小さく寝息を立てている。イロンデルの状態を表す心電図は規則的な凹凸を描き、彼女に異常があるとは思えない。
「身体には問題ありません。傷も『アルテミス』での治療もあってか随分と回復しています。ただ何というか、生きるという意思が感じられない…とでも言いましょうか、目覚めるのを拒否している。…そんなふうに感じられます。…医者としては落第点な診断ですが」
そう言う『ヘリオポリス』の医者もお手上げのようだ。
何故起きない。
「…やっぱこうなるかよ」
遅れて部屋に入ったフラガが呟く。
かつてその精神が限界を迎えた場所で、肉体にも大きな負荷がかかっている。余程の人間でなければ、いつ心が折れても不思議ではない。

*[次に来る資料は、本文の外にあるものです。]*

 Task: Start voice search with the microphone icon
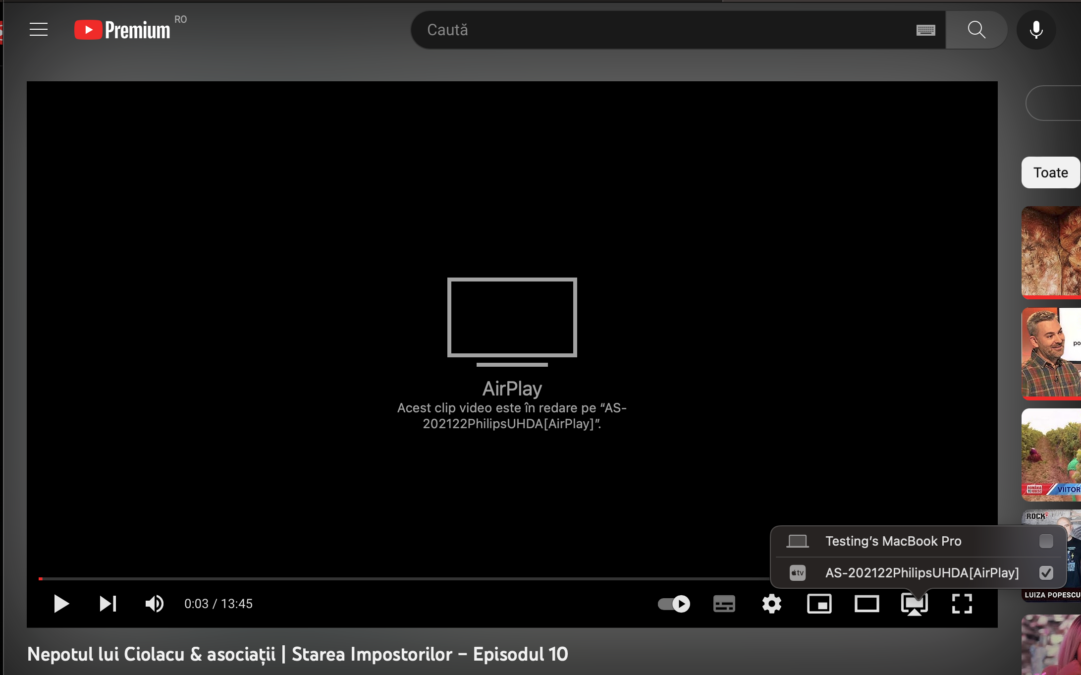(x=1036, y=29)
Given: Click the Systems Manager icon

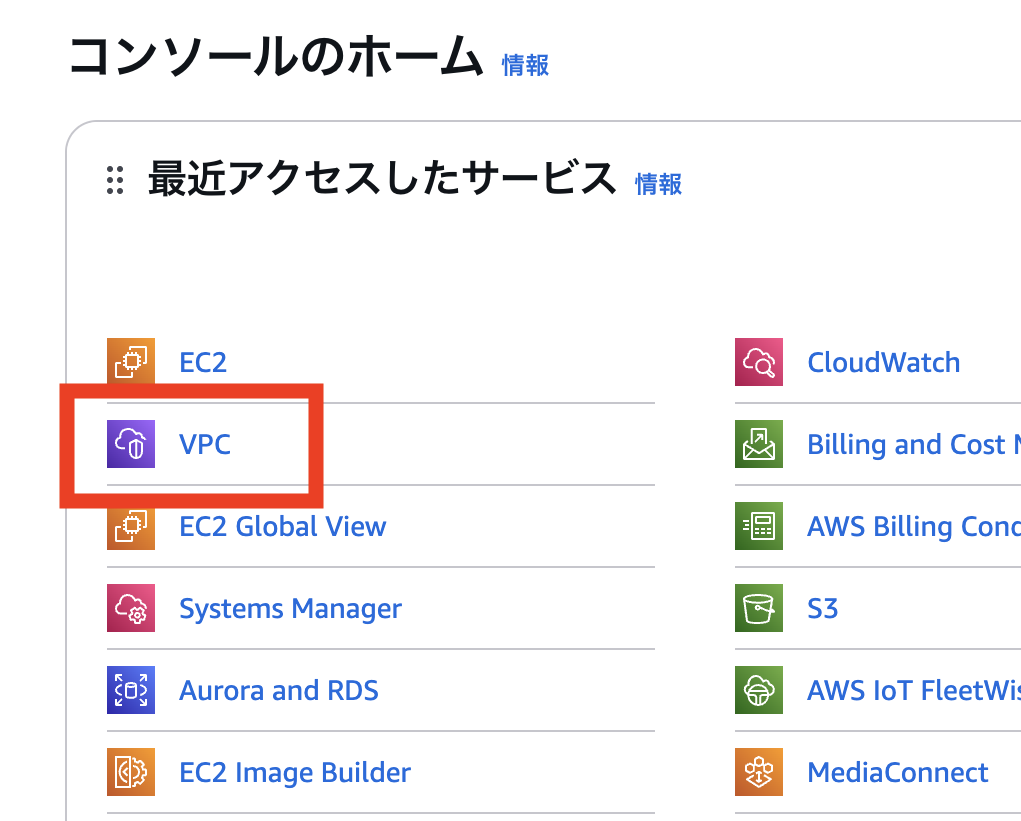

ブリッジで聞いてしまった、彼女の過去。それを背負っているのに、平気でいられるはずがないのに。
「……」
自分が負荷をかけたのか?
ヤマトは自己嫌悪する。自分を庇ったから。自分が弱いから。
自分が…友人を撃つことを躊躇ったから。
「…イロンデルさん」
彼女の手を握る。自分を打った手。その温もりは、彼女が生きている事を伝えてくる。痛みは生きている証だと、出撃前に彼女は言った。だがきっと、この熱も生きている証のはずだ。
彼女に打たれた時のことを思い出す。
なんと傲慢なのだろう。力があるだけで戦えると思うなんて。なんの覚悟もないくせに。そして戦場に出て、何もできなかった。躊躇い、怖がり、そして守られた。
足手纏いもいいとこだ。
力だけでは、何もできない。
例えそれが。
コーディネイターであったとしても。
アナウンスがユニウスセブン残骸への接近を告げる。ヤマトは誰よりも速く医務室を出た。彼女が眠る今、自分が代わりにならなければならない。